Compliance

Stytch is committed to trust and transparency. As such, we have a publicly available status site at which you can see the current status of our services, past incidents, as well as subscribe to updates.

Stytch is compliant with a range of industry standards and frameworks and can assist with your own security and regulatory needs:

• SOC 2 Trust Service Criteria - Stytch maintains a SOC 2 type II report attesting to the company’s compliance with the AICPA’s Trust Service Criteria for Security, Availability, and Confidentiality.

• ISO 27001 - Stytch maintains certification for the management and operation of an information security management system in conformance with the ISO 27001 standard.

• HIPAA - Stytch is compliant with the Health Insurance Portability and Accountability Act as a business associate.

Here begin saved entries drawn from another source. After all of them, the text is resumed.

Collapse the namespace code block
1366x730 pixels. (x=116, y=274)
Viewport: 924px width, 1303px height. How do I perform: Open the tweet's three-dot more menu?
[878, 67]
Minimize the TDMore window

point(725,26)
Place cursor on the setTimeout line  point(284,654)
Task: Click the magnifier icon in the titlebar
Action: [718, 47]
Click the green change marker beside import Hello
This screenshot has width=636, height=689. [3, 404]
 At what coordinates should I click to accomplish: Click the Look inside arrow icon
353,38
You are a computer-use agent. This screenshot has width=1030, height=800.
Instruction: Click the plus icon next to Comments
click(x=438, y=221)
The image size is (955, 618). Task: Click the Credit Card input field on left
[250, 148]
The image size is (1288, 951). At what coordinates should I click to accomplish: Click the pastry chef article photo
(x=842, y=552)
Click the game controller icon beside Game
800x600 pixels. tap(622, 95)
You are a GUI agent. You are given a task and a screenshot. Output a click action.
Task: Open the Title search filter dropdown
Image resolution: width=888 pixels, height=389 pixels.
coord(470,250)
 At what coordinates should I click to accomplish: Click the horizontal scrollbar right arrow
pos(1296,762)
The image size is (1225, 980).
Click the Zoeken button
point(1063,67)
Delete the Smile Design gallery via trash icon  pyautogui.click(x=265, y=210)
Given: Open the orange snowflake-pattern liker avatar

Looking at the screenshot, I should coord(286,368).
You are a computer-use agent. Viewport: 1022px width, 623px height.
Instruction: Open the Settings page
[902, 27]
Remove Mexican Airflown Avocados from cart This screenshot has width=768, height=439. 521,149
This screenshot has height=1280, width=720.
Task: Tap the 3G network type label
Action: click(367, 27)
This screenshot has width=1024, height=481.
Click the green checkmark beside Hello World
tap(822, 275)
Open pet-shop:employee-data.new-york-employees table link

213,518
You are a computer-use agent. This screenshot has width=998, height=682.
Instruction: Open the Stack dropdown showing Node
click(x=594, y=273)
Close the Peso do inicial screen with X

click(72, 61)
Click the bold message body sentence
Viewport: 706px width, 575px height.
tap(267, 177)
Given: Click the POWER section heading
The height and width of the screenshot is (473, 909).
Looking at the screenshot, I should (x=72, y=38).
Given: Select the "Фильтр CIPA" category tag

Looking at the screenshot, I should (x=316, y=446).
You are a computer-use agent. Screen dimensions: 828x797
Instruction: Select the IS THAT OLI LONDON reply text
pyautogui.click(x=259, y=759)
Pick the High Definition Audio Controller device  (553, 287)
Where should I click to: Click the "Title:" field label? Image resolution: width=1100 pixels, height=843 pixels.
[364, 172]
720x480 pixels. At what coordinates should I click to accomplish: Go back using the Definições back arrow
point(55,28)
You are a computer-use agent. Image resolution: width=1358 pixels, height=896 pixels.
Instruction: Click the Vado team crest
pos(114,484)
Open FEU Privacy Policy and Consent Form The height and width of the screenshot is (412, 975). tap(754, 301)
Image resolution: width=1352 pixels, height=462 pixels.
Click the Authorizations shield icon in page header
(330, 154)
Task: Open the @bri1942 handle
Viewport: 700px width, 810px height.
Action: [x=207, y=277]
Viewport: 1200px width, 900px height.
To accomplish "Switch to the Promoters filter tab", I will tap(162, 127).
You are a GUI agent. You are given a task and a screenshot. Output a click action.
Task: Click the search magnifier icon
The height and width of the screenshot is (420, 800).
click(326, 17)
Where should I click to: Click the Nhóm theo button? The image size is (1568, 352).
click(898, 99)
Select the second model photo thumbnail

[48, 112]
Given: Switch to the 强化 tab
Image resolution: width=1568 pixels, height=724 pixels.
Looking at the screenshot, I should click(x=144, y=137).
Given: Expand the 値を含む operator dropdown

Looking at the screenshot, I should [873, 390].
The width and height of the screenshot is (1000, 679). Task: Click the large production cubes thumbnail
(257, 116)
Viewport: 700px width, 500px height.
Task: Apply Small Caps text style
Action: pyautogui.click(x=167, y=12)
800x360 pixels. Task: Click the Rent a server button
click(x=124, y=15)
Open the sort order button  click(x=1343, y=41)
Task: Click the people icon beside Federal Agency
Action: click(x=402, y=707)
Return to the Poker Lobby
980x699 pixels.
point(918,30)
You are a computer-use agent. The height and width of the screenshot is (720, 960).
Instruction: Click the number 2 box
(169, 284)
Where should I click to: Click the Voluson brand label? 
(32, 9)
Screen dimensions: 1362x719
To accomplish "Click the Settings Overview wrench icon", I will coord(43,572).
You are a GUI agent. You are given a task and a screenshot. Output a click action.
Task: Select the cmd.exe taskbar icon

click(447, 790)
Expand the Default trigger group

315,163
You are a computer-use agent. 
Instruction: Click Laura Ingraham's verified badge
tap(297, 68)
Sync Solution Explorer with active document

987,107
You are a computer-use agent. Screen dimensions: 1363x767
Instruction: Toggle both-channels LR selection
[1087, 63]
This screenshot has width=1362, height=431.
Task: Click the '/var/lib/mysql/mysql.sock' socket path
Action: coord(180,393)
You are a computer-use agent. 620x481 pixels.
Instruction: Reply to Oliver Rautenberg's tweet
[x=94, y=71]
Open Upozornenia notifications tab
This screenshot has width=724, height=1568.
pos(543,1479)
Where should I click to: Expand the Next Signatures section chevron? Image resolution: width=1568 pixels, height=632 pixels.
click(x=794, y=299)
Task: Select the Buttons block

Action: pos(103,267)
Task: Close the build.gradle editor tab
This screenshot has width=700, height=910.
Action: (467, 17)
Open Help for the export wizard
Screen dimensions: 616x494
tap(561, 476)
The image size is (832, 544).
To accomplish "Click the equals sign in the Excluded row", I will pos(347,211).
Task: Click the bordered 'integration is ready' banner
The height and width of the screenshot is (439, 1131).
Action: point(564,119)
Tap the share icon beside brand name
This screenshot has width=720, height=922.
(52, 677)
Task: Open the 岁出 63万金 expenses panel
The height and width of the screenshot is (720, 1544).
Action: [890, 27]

• GDPR & CCPA - Stytch complies with and is committed to helping customers comply with the General Data Protection Regulation (EU 2016/679 GDPR) and California Consumer Privacy Act / California Privacy Rights Act (CCPA / CPRA). We’ve made enhancements to our services, processes, and contractual documents in order to help our customers meet their GDPR and CCPA compliance requirements.

• PCI - Stytch supports companies requiring PCI compliance for their vendors. Additionally, Stytch services can support companies with their own PCI requirements.

• PSD2 - Stytch services can help you meet PSD2 and strong customer authentication requirements.